That screaming sound you hear? That's the stock market tumbling, led by a collapse in tech stocks: The overall market is down 18 percent this year, and tech shares are down about 30 percent.
That sound is also a chorus of "I told you so" from people who've been comparing the bull market investors have enjoyed for many years to the dot-com bubble of the late 1990s — and who say things are going to get worse. In the dot-com bust that kicked off in March 2000, tech stocks eventually dropped nearly 80 percent. That's the kind of collapse that could affect everyone, even if they don't work in tech and don't bet on stocks (or, more accurately, they don't think they bet on stocks).

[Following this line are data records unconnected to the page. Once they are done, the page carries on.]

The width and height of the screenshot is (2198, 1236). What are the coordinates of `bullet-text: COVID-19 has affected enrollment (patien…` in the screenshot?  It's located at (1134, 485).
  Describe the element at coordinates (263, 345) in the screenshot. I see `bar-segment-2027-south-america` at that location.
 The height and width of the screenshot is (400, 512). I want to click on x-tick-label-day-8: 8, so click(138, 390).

And there are certainly lots of parallels: Like the dot-com era, the stock boom, which began in 2009 and then super-sized during the pandemic, has been fueled in large part by very low to nonexistent interest rates, which made investors more interested in companies that promised to deliver outsized returns. And like the dot-com era, we've seen plenty of companies promise products and results they can't deliver, like hydrogen-powered trucks.
But there are significant differences between 2022 and 2000. The main one: Unlike the dot-com era, many of the most valuable publicly traded tech companies today are actual companies — they make and sell things people value, and usually make a profit doing so. So while companies like Facebook, Google, and Amazon have all seen their shares tumble this year, it doesn't mean their businesses are disappearing — just that investors no longer think their growth prospects are as compelling as they once were.